Medial-Axis pocketing

Update: In the US, where they are silly enough to have software-patents, there's US Patent number: 7831332, "Engagement Milling", Filing date: 29 May 2008, Issue date: 9 Nov 2010. By Inventors: Alan Diehl, Robert B. Patterson of SURFWARE, INC.

Any pocket milling strategy will have as input a step-over distance set at maybe 10 to 90% of the cutter diameter, depending on machine/material/cutter. Zigzag and offset pocketing paths mostly maintain this set step-over, but overload the cutter at sharp corners. Anyone who has tried to cnc-mill a hard material (steel) using a small cnc-mill will know about this. So we want a pocketing path that guarantees a maximum step-over value at all times. Using the medial-axis it is fairly straightforward to come up with a simple pocketing/clearing strategy that achieves this. There are probably many variations on this - the images/video below show only a simple variant I hacked together in 2-3 days.

The medial-axis (MA, blue) of a pocket (yellow) carries with it a clearance-disk radius value. If we place a circle with this radius on the medial-axis, no parts of the pocket boundary will fall within the circle. If we choose a point in the middle of an MA-edge the clearance-disk will touch the polygon at two points. If we choose an MA-vertex of degree three (where three MA-edges meet), the clearance-disk will touch the pocket at three points.

MA-pocketing starts by clearing the largest clearance-disk using a spiral path (pink).

From the maximum clearance-disk we then proceed to clear the rest of the pocket by making cuts along adjacent clearance-disks. We move forward along the MA-graph by an amount that ensures that the step-over width will never be exceeded. The algorithm loops through all clearance-disks and connects the arc-cuts together with bi-tangents, lead-out-arcs, rapids, and lead-in-arcs.

This video shows how it all works (watch in HD!). Here the cutter has 10mm diameter and the step-over is 3mm.

I'll try to make a variant of this for the case where we clear all stock around a central island next. These two variants will be needed for 3D z-terrace roughing.

Towards medial-axis pocketing

Update: some work on connecting MICs together with bi-tangent line-segments, as well as a sequence of lead-out, rapid, lead-in, between successive MIC-slices:

It gets quite confusing with all cutting and non-cutting moves drawn in one image. The path starts with an Archimedean spiral (pink) that clears the initial largest MIC. We then proceed to "scoop" out the rest of the pocket with circular-arc cutting moves (green). At the end of a scoop we do a lead-out-arc (dark blue), followed by a linear rapid (cyan), and a lead-in-arc (light blue) to start the next scoop.

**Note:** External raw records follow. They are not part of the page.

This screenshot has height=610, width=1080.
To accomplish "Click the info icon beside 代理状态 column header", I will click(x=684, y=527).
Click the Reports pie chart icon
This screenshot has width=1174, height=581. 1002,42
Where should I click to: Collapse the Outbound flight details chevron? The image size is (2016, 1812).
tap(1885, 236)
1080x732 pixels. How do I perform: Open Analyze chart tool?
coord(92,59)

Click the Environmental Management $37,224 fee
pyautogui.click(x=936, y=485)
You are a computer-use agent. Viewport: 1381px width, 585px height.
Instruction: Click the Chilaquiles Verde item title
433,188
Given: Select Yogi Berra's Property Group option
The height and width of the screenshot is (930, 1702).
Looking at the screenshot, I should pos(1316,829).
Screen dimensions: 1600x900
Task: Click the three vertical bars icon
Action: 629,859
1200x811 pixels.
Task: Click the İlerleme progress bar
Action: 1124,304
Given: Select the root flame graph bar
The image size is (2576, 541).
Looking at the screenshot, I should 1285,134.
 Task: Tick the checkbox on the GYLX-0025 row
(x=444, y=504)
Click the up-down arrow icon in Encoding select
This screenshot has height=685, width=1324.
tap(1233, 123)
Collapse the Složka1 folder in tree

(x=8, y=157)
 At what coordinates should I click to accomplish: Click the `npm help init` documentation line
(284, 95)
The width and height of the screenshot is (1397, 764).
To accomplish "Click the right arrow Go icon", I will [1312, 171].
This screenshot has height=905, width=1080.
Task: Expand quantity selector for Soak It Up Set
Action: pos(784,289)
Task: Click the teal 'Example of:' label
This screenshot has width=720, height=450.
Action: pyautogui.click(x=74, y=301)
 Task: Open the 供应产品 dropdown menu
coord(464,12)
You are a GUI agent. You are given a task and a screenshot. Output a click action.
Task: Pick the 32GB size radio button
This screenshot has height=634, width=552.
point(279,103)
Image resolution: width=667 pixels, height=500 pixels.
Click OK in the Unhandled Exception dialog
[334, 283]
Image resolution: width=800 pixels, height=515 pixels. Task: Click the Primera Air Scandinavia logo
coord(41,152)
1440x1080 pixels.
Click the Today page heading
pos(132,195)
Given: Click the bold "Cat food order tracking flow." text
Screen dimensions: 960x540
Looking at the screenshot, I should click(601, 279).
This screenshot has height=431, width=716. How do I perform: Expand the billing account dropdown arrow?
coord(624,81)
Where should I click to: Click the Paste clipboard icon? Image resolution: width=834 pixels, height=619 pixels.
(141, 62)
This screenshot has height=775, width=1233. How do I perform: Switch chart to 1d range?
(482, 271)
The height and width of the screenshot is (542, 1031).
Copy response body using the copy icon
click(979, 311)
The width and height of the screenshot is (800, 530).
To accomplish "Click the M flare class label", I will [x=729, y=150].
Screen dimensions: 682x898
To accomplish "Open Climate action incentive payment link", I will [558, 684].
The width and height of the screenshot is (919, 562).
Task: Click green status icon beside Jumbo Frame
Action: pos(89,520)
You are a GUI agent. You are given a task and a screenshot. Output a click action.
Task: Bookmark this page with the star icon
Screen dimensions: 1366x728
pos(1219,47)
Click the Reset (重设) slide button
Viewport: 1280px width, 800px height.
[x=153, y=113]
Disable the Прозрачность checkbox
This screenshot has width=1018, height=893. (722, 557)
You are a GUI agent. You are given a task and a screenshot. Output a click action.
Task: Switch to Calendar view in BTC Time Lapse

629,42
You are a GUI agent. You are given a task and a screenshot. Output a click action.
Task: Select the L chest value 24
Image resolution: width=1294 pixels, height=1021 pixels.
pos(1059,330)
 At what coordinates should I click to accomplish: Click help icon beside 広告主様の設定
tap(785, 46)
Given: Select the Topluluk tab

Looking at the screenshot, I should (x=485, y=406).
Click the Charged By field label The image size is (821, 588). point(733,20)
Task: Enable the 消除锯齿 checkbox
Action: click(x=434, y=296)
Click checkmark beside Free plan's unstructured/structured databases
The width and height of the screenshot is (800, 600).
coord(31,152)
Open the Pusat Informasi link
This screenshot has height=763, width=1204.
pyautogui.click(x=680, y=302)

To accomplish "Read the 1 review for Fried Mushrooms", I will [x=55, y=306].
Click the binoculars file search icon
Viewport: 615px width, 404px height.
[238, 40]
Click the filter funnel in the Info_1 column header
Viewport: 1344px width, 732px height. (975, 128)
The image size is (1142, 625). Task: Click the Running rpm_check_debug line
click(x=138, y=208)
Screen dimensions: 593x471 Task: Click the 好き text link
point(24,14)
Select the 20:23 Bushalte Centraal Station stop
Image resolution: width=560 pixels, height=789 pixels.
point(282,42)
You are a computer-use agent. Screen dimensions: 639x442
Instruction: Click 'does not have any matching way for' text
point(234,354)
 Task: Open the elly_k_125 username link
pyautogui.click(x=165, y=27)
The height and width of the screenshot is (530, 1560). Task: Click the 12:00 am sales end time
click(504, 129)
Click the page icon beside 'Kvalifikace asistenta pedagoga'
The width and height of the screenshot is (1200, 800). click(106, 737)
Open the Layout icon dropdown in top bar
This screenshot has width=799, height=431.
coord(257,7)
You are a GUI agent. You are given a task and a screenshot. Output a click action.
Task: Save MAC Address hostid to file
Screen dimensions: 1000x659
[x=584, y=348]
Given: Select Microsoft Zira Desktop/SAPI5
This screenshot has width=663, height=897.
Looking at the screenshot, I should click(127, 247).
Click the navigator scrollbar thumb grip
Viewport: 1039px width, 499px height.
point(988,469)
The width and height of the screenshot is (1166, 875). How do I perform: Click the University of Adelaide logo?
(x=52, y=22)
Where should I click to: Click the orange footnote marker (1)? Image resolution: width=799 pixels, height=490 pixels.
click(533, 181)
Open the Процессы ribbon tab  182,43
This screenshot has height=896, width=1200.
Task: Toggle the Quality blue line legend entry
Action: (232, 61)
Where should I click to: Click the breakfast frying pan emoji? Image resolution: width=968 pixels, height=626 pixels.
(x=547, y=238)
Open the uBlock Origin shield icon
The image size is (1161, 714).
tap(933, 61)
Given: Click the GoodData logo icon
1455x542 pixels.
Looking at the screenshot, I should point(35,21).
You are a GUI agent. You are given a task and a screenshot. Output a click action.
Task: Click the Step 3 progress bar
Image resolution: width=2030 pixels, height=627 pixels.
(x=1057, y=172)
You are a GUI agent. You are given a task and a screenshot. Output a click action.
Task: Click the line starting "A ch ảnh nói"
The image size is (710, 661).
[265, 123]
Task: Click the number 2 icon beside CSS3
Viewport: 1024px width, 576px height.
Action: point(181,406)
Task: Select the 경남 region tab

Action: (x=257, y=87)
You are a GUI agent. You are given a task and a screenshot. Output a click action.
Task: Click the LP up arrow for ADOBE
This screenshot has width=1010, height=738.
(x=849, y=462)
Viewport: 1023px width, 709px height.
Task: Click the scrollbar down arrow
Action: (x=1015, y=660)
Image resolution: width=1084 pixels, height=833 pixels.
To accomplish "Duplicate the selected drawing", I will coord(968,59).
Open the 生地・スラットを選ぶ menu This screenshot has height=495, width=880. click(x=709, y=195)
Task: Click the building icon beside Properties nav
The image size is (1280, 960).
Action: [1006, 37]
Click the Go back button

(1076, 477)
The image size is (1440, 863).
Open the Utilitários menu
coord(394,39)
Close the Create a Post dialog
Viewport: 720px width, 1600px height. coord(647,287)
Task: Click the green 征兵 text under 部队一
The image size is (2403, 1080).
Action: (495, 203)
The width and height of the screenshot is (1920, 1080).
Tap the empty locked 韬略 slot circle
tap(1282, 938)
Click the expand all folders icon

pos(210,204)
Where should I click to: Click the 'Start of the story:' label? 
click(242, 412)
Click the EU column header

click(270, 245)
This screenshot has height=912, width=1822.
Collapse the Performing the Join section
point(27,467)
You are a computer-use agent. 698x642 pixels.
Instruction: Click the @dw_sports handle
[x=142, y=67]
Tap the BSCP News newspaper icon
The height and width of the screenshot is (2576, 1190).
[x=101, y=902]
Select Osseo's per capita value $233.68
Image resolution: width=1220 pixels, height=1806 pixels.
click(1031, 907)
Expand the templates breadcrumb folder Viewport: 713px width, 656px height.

Next I'd like to put together an animation of this. The overall strategy will be much clearer from a movie.

This animation shows MICs, i.e. maximal inscribed circles (green, also called clearance-disks), inside a simple polygon (yellow). The largest MIC is shown in red.

This is work towards a new medial-axis pocketing strategy. The largest MIC (red) is first cleared using a spiral strategy. We then proceed to clear the rest of the pocket in the order that the MICs are drawn in the animation. We don't have to spin the tool around the whole circle. only the parts that need machining, which is the part of the new MIC that doesn't fall inside the previously machined MIC. As mentioned in my previous post this is inspired by Elber et al (2006).

The next step is to calculate how we should proceed from one MIC to the next, and how we do the rapid-traverse to re-position the tool for the next cut.

See also the spiral-toolpath by Held&Spielberger (2009) or their 199-slide presentation. The basics of this spiral-strategy is a straightforward march along the medial-axis. But then a filtering/fitting algorithm, which I don't have at hand right now, is applied to get the smoothed spiral-path.